_WHAT TO DO_
Reproduce the whole listing, keeping every character the same.

_EXTRACTED ENTRIES_

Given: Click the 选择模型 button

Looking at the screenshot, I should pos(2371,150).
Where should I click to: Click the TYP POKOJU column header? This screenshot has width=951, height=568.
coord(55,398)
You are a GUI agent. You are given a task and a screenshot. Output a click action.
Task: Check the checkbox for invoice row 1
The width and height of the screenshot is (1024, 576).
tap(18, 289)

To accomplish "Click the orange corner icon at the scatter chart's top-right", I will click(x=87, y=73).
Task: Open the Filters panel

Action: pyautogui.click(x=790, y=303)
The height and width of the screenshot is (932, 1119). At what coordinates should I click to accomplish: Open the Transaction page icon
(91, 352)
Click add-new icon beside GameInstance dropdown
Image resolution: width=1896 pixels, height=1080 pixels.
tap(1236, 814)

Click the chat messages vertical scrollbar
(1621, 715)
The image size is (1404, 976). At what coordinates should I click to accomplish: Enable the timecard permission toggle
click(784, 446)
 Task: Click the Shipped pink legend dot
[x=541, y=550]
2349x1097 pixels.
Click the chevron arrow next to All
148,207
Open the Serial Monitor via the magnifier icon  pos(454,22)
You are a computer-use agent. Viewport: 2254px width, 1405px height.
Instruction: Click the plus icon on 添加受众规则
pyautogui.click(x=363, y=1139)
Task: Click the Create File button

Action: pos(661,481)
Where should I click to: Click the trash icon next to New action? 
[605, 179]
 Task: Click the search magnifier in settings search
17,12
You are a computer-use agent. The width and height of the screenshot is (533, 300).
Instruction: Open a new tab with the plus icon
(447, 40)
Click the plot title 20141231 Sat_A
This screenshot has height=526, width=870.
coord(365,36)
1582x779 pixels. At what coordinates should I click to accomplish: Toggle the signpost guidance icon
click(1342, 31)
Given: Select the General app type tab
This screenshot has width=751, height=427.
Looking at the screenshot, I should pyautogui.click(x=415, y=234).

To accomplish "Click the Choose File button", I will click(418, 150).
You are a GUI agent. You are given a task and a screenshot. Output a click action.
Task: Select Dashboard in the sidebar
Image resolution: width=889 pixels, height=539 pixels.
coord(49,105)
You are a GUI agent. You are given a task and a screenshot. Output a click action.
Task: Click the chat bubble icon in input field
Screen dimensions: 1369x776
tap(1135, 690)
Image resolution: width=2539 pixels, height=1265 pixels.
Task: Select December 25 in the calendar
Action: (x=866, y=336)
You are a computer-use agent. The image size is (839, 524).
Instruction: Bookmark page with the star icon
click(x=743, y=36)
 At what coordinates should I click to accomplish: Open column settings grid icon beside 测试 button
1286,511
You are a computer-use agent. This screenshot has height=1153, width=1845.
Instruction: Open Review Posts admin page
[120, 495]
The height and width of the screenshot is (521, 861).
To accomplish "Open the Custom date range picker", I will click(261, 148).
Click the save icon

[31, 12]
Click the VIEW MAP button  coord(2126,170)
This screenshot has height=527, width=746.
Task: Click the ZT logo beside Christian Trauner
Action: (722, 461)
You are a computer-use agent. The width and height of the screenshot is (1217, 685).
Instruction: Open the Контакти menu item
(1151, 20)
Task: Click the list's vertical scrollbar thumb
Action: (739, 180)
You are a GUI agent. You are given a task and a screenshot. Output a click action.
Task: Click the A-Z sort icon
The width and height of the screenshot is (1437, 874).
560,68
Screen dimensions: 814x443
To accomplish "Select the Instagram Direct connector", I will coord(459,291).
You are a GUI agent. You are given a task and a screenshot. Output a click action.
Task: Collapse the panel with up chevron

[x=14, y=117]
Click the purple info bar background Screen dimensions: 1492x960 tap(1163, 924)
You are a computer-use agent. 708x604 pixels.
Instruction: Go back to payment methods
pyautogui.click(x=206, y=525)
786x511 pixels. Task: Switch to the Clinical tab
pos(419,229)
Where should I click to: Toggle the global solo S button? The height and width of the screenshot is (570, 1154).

_TASK OUTPUT_
Given: Click the 选择模型 button

Looking at the screenshot, I should pos(2371,150).
Where should I click to: Click the TYP POKOJU column header? This screenshot has width=951, height=568.
coord(55,398)
You are a GUI agent. You are given a task and a screenshot. Output a click action.
Task: Check the checkbox for invoice row 1
The width and height of the screenshot is (1024, 576).
tap(18, 289)

To accomplish "Click the orange corner icon at the scatter chart's top-right", I will click(x=87, y=73).
Task: Open the Filters panel

Action: pyautogui.click(x=790, y=303)
The height and width of the screenshot is (932, 1119). At what coordinates should I click to accomplish: Open the Transaction page icon
(91, 352)
Click add-new icon beside GameInstance dropdown
Image resolution: width=1896 pixels, height=1080 pixels.
tap(1236, 814)

Click the chat messages vertical scrollbar
(1621, 715)
The image size is (1404, 976). At what coordinates should I click to accomplish: Enable the timecard permission toggle
click(784, 446)
 Task: Click the Shipped pink legend dot
[x=541, y=550]
2349x1097 pixels.
Click the chevron arrow next to All
148,207
Open the Serial Monitor via the magnifier icon  pos(454,22)
You are a computer-use agent. Viewport: 2254px width, 1405px height.
Instruction: Click the plus icon on 添加受众规则
pyautogui.click(x=363, y=1139)
Task: Click the Create File button

Action: pos(661,481)
Where should I click to: Click the trash icon next to New action? 
[605, 179]
 Task: Click the search magnifier in settings search
17,12
You are a computer-use agent. The width and height of the screenshot is (533, 300).
Instruction: Open a new tab with the plus icon
(447, 40)
Click the plot title 20141231 Sat_A
This screenshot has height=526, width=870.
coord(365,36)
1582x779 pixels. At what coordinates should I click to accomplish: Toggle the signpost guidance icon
click(1342, 31)
Given: Select the General app type tab
This screenshot has width=751, height=427.
Looking at the screenshot, I should pyautogui.click(x=415, y=234).

To accomplish "Click the Choose File button", I will click(418, 150).
You are a GUI agent. You are given a task and a screenshot. Output a click action.
Task: Select Dashboard in the sidebar
Image resolution: width=889 pixels, height=539 pixels.
coord(49,105)
You are a GUI agent. You are given a task and a screenshot. Output a click action.
Task: Click the chat bubble icon in input field
Screen dimensions: 1369x776
tap(1135, 690)
Image resolution: width=2539 pixels, height=1265 pixels.
Task: Select December 25 in the calendar
Action: (x=866, y=336)
You are a computer-use agent. The image size is (839, 524).
Instruction: Bookmark page with the star icon
click(x=743, y=36)
 At what coordinates should I click to accomplish: Open column settings grid icon beside 测试 button
1286,511
You are a computer-use agent. This screenshot has height=1153, width=1845.
Instruction: Open Review Posts admin page
[120, 495]
The height and width of the screenshot is (521, 861).
To accomplish "Open the Custom date range picker", I will click(261, 148).
Click the save icon

[31, 12]
Click the VIEW MAP button  coord(2126,170)
This screenshot has height=527, width=746.
Task: Click the ZT logo beside Christian Trauner
Action: (722, 461)
You are a computer-use agent. The width and height of the screenshot is (1217, 685).
Instruction: Open the Контакти menu item
(1151, 20)
Task: Click the list's vertical scrollbar thumb
Action: (739, 180)
You are a GUI agent. You are given a task and a screenshot. Output a click action.
Task: Click the A-Z sort icon
The width and height of the screenshot is (1437, 874).
560,68
Screen dimensions: 814x443
To accomplish "Select the Instagram Direct connector", I will coord(459,291).
You are a GUI agent. You are given a task and a screenshot. Output a click action.
Task: Collapse the panel with up chevron

[x=14, y=117]
Click the purple info bar background Screen dimensions: 1492x960 tap(1163, 924)
You are a computer-use agent. 708x604 pixels.
Instruction: Go back to payment methods
pyautogui.click(x=206, y=525)
786x511 pixels. Task: Switch to the Clinical tab
pos(419,229)
Where should I click to: Toggle the global solo S button? The height and width of the screenshot is (570, 1154).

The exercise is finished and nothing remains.